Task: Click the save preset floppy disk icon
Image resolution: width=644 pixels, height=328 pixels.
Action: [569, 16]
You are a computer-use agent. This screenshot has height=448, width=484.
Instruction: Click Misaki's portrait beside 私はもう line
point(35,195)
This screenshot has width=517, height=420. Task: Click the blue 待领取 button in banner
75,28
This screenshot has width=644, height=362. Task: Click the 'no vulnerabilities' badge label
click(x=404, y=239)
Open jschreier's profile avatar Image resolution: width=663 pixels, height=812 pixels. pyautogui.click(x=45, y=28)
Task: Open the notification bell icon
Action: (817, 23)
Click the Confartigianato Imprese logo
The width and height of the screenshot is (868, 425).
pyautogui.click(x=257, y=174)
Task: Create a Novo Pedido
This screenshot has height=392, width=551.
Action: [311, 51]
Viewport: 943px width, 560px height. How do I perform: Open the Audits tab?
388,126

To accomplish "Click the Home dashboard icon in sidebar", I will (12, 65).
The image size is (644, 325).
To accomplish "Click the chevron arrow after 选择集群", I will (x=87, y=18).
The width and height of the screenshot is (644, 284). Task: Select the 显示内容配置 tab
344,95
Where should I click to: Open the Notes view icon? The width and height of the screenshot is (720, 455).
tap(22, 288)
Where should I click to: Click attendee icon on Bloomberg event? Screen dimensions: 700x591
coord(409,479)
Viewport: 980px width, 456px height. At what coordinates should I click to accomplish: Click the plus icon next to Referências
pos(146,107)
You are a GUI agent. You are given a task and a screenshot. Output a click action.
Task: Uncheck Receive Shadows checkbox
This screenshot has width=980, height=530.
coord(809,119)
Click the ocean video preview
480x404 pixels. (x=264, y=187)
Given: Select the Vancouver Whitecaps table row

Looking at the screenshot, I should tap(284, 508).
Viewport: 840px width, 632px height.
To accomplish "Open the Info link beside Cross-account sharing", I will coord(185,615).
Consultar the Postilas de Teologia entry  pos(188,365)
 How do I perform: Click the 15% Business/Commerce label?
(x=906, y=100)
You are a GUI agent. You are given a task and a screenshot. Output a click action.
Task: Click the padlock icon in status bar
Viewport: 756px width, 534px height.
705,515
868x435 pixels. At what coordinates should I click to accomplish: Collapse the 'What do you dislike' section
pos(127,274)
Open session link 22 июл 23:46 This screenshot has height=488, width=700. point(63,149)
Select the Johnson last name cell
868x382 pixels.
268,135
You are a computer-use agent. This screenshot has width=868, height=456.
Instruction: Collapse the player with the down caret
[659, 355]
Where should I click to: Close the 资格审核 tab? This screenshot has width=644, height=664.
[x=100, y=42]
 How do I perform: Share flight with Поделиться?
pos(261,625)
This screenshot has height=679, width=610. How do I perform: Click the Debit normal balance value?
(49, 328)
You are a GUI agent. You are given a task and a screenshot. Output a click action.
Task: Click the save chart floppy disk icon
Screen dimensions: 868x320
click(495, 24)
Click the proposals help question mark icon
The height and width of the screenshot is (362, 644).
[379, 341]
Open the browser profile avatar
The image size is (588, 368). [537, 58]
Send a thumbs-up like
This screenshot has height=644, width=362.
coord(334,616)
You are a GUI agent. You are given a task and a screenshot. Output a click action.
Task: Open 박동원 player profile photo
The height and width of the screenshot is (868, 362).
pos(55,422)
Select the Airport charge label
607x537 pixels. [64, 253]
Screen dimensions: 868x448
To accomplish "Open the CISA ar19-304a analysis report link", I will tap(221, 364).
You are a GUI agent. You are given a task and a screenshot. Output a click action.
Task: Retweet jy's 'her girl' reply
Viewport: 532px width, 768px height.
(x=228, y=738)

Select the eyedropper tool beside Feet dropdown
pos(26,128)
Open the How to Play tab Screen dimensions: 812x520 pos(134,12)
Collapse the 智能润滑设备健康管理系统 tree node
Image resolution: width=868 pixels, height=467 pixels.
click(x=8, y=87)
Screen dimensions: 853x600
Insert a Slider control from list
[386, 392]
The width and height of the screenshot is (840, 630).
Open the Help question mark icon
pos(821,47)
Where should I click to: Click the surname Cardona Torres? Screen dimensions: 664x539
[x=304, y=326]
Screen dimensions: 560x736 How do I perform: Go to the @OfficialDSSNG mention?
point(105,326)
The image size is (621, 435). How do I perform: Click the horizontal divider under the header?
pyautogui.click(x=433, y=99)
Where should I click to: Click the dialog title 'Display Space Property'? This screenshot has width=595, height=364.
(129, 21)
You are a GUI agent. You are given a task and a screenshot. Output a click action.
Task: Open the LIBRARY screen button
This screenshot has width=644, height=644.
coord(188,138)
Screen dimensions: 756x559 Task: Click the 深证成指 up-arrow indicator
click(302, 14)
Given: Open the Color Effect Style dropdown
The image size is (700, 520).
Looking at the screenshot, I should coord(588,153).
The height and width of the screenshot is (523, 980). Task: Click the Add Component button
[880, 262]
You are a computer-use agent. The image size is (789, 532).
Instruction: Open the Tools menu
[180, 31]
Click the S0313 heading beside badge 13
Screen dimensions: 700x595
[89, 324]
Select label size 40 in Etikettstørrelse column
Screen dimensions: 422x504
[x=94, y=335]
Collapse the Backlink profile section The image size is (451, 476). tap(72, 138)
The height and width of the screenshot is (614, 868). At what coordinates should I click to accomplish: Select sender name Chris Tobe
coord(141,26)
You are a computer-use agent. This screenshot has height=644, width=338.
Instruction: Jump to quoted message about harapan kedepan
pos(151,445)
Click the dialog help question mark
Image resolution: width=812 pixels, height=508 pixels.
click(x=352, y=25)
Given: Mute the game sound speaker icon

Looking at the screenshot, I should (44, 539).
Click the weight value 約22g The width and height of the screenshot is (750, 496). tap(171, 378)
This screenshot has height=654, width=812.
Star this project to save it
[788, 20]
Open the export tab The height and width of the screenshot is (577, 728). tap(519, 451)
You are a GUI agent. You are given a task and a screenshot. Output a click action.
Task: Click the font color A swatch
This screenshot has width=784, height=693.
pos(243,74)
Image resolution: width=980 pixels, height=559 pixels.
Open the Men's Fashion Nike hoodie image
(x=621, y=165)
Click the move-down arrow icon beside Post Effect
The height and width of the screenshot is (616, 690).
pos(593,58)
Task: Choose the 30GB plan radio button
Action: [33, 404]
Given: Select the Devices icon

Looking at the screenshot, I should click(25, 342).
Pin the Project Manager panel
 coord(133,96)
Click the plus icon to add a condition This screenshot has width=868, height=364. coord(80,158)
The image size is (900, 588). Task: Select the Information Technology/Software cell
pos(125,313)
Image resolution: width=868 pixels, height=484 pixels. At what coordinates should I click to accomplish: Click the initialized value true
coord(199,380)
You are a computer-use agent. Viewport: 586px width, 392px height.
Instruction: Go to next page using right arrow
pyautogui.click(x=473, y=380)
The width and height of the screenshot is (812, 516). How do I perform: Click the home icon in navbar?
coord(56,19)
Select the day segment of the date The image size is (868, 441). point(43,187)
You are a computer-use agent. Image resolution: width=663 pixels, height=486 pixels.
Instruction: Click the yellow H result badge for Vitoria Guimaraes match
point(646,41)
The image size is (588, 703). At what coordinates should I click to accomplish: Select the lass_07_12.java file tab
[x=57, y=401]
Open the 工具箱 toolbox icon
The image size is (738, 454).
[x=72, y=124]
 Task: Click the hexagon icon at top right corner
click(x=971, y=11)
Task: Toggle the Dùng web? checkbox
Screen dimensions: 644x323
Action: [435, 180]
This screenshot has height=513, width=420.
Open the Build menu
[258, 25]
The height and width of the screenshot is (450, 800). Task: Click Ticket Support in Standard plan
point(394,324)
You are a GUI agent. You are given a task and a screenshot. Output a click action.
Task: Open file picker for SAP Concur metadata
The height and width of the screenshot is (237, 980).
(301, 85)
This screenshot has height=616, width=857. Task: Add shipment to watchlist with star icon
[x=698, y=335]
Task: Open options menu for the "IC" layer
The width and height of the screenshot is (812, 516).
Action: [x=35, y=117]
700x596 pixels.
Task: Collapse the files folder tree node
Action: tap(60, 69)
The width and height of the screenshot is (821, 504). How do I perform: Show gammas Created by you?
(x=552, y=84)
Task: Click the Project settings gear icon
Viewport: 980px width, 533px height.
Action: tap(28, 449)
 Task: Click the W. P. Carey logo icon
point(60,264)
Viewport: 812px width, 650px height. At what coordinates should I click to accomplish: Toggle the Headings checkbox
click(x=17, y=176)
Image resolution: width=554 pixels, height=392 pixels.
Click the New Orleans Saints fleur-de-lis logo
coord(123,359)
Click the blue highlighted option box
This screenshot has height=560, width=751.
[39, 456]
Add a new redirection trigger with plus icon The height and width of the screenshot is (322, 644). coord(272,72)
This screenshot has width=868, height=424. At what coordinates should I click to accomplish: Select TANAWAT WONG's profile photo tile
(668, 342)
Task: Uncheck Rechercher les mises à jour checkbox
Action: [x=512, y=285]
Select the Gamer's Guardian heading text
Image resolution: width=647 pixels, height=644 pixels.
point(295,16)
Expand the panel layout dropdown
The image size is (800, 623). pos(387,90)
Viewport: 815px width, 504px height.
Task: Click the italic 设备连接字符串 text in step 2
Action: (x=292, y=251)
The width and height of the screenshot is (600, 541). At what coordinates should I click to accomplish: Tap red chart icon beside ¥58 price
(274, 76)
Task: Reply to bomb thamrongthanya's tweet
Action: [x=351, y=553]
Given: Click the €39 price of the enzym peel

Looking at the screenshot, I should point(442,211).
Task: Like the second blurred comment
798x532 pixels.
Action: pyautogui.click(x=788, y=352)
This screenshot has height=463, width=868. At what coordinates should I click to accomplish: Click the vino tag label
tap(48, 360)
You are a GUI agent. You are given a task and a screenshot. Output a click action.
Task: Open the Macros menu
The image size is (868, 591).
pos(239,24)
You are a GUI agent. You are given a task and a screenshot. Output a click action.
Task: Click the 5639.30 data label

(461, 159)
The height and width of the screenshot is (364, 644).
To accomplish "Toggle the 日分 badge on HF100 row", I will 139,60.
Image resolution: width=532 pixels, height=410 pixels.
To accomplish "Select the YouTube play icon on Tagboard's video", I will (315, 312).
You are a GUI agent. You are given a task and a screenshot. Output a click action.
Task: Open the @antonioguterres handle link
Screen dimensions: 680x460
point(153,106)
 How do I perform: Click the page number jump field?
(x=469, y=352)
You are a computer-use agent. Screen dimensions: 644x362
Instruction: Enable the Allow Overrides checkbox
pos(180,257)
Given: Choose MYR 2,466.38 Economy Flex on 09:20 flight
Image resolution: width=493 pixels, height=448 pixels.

WHAT THIS TASK INVOLVES
Taking the entries above, write out exactly the lines starting with the line containing "has width=868, height=456." and going on through the line containing "Task: Open the LIBRARY screen button", both included, and nothing else.

RESPONSE
You are a computer-use agent. This screenshot has width=868, height=456.
Instruction: Collapse the player with the down caret
[659, 355]
Where should I click to: Close the 资格审核 tab? This screenshot has width=644, height=664.
[x=100, y=42]
 How do I perform: Share flight with Поделиться?
pos(261,625)
This screenshot has height=679, width=610. How do I perform: Click the Debit normal balance value?
(49, 328)
You are a GUI agent. You are given a task and a screenshot. Output a click action.
Task: Click the save chart floppy disk icon
Screen dimensions: 868x320
click(495, 24)
Click the proposals help question mark icon
The height and width of the screenshot is (362, 644).
[379, 341]
Open the browser profile avatar
The image size is (588, 368). [537, 58]
Send a thumbs-up like
This screenshot has height=644, width=362.
coord(334,616)
You are a GUI agent. You are given a task and a screenshot. Output a click action.
Task: Open 박동원 player profile photo
The height and width of the screenshot is (868, 362).
pos(55,422)
Select the Airport charge label
607x537 pixels. [64, 253]
Screen dimensions: 868x448
To accomplish "Open the CISA ar19-304a analysis report link", I will tap(221, 364).
You are a GUI agent. You are given a task and a screenshot. Output a click action.
Task: Retweet jy's 'her girl' reply
Viewport: 532px width, 768px height.
(x=228, y=738)

Select the eyedropper tool beside Feet dropdown
pos(26,128)
Open the How to Play tab Screen dimensions: 812x520 pos(134,12)
Collapse the 智能润滑设备健康管理系统 tree node
Image resolution: width=868 pixels, height=467 pixels.
click(x=8, y=87)
Screen dimensions: 853x600
Insert a Slider control from list
[386, 392]
The width and height of the screenshot is (840, 630).
Open the Help question mark icon
pos(821,47)
Where should I click to: Click the surname Cardona Torres? Screen dimensions: 664x539
[x=304, y=326]
Screen dimensions: 560x736 How do I perform: Go to the @OfficialDSSNG mention?
point(105,326)
The image size is (621, 435). How do I perform: Click the horizontal divider under the header?
pyautogui.click(x=433, y=99)
Where should I click to: Click the dialog title 'Display Space Property'? This screenshot has width=595, height=364.
(129, 21)
You are a GUI agent. You are given a task and a screenshot. Output a click action.
Task: Open the LIBRARY screen button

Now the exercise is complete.